**Instructions:**
**1.** In the Uluru travel account, what three things does the writer say they want to see?
**2.** Answer these questions from the Uluru travel account:
(a) What did the German man plan to do after being dropped off?
(b) What color are the soils for many miles around the park?
(c) How many flies attacked the writer on stepping out of the car?
**3.** Write what comes next in the Uluru travel account, starting after its final sentence.

**Source text:**
We dropped this nice German man off at the next available petro station (it had a single pump and looked about the size of a typical outhouse), and continued on our way. His plan was to hitch a ride on a car going back the other way. The last we saw of him, he was conversing with some fellow Germans at the one pump station. I feel my good deed for the day has been done. Now I want to see big rocks, kangaroos, and spectacular stars.

One Pump Gas Station
LJS-3:00 PM (NT)

9:12 PM (NT)
Before I get started, I just have to say again: this is a strange place.

Okay, here we go. When last I left you, I mentioned three things I wanted to see; big rocks, kangaroos, and spectacular stars. So far, two of the three have made appearances, with kangaroos slacking off today. This was slightly disappointing, but I still harbor hope for tomorrow.

After dropping our German friend off, we proceeded to Ayer’s rock (Uluru). Since our hotel was on the way we checked in when we passed by. Very quickly upon entering the park, the rock itself becomes eminently noticeable. It’s a large, orange-red formation, roughly rectangular in shape that juts up out of an otherwise flat plain. The soils for many miles around are an incredible and stunning red color, forming a truly martian landscape…if mars was carpeted in grasses and eucalyptus trees.

We turned off to view another neighboring rock formation first (the name of which escapes me right now) so that we would be at Uluru around sunset. This first formation was nearly the same size as Ayer’s Rock, but it was comprised of many different smaller formations, each pitted and wind-eroded over the eons into intriguing shapes. I cannot go any further now without mentioning the flies. I made a reference to flies earlier, stating facetiously that I Australia was home to over a trillion flies. This was intended as a comical over-exaggeration. Let me assure you in all seriousness that I now believe this to be an underestimate. As soon as I stepped out of the car, I came under fierce and constant attack by at least fifty of the little buggers. This occurred constantly and consistently anywhere outside the car. It was so bad at points that we cut short our photo taking just to escape the bombardment. I grew quite adept at getting flies out of the car once it had started moving.

[Source data]

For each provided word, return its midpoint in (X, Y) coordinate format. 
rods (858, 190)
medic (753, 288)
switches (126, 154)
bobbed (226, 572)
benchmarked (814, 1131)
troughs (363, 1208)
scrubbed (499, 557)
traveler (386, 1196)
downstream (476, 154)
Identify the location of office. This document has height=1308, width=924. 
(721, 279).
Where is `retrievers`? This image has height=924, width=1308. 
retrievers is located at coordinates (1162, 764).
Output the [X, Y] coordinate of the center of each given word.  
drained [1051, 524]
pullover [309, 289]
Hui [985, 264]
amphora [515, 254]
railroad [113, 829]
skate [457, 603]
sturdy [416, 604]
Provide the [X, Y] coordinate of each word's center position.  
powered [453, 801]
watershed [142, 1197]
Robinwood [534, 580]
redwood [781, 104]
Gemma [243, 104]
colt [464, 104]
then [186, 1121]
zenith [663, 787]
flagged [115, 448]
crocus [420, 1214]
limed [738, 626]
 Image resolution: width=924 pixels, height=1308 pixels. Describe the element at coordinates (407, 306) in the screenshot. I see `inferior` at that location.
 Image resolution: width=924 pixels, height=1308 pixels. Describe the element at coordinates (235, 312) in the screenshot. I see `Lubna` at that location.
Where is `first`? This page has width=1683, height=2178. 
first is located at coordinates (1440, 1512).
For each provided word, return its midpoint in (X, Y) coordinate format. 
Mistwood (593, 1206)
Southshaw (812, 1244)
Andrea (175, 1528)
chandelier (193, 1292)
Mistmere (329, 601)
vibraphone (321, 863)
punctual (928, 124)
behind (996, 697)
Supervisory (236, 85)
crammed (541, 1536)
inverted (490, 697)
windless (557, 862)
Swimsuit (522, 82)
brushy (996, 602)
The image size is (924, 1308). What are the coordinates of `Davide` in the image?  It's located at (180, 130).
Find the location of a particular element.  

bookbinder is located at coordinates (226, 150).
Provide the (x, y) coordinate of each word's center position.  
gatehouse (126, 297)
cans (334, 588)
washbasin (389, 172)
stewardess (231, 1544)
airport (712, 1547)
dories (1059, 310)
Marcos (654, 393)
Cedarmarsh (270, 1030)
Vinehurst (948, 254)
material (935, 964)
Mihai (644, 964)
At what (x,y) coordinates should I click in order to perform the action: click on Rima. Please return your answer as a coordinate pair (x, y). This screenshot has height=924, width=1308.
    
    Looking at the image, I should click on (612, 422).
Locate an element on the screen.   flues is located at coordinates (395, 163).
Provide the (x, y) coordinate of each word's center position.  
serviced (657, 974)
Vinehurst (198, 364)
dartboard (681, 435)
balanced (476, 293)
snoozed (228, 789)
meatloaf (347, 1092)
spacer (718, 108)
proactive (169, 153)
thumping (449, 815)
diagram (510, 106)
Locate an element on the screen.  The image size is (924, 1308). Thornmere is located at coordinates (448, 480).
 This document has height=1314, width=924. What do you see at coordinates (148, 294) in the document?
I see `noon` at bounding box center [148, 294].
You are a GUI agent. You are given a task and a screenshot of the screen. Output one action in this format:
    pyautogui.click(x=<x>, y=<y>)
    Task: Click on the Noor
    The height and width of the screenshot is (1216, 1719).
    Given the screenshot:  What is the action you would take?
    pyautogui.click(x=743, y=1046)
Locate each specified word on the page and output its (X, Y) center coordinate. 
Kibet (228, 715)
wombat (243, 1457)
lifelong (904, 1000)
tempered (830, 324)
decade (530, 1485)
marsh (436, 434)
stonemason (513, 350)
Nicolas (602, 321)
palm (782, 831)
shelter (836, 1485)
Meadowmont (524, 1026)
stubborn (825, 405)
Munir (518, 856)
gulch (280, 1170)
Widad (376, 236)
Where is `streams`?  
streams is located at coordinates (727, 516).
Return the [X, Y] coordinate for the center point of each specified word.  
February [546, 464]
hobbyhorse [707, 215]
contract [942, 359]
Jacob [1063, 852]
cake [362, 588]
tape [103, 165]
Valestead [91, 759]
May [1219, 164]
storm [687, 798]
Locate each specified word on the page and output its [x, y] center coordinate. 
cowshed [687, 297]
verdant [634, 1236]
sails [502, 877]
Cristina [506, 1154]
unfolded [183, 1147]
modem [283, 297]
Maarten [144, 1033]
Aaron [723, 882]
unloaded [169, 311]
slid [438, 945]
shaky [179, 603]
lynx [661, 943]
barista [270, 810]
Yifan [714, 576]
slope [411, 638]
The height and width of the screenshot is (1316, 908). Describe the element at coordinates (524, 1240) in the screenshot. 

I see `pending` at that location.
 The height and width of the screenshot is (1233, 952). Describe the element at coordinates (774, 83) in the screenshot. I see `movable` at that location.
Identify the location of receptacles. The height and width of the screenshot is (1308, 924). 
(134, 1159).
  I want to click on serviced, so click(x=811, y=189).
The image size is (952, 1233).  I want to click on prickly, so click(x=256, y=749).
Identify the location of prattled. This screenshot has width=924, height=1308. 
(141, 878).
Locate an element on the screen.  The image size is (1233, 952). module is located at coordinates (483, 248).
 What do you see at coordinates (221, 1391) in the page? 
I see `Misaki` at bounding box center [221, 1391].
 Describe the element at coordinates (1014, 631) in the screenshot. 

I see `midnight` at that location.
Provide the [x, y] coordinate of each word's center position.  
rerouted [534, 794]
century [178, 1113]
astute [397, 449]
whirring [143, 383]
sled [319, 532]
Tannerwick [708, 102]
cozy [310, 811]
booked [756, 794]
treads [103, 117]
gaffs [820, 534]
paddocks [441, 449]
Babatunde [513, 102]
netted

**Solved problems:**
**1.** Big rocks, kangaroos, and spectacular stars.

**2.**
(a) Hitch a ride on a car going back the other way.
(b) An incredible and stunning red.
(c) At least fifty.

**3.**
Despite that, Ayer’s Rock (called Uluru by the natives) was spectacular, an unbelievably large rock pitted and ridged by winds over hundreds of thousands of years. With the light fading and about an hour’s drive back to the hotel, we decided to start back early before the wildlife began roaming around. It’s a good thing we did, because on our way back we encountered a wild herd of camels roaming the road as well as quite a few cattle. We eventually arrived back at the hotel, where we pulled around to our little cabin.

Uluru #4 (Ayers Rock)

Wild Camels

Outside our cabin, sitting quietly and observing the action, was a solitary emu. As we pulled up, the large bird stood and eyed us suspiciously. The sun had already set below the horizon, and darkness was dropping fast, so we flashed our lights at it to try to get it to move off. When an emu is incensed, it can move fast, and in my estimation they would hurt. This bird did not react at all to the lights, instead giving us a questioning look-over. Deciding that this emu was used to human co-habitation, we unpacked the car and carefully edged around the emu, which had been making low grumbling, almost burping noises for the past few minutes.

We decided to head over to the restaurant to catch some food, and with a quick detour around our feathered friend, we arrived in due time. We had steaks for dinner with chips and a small side salad. It was a simple meal, but very satisfying, made all the more enjoyable by an Australian beer, this time Cooper’s extra stout (for dad) and pale ale (for me). Dinner was over quickly, and we sat listening to other patrons, trying to figure out what language they were conversing in (my money is on Dutch). After paying the bill, we wandered out to catch a glimpse of the stars, and I must say I was instantly in awe.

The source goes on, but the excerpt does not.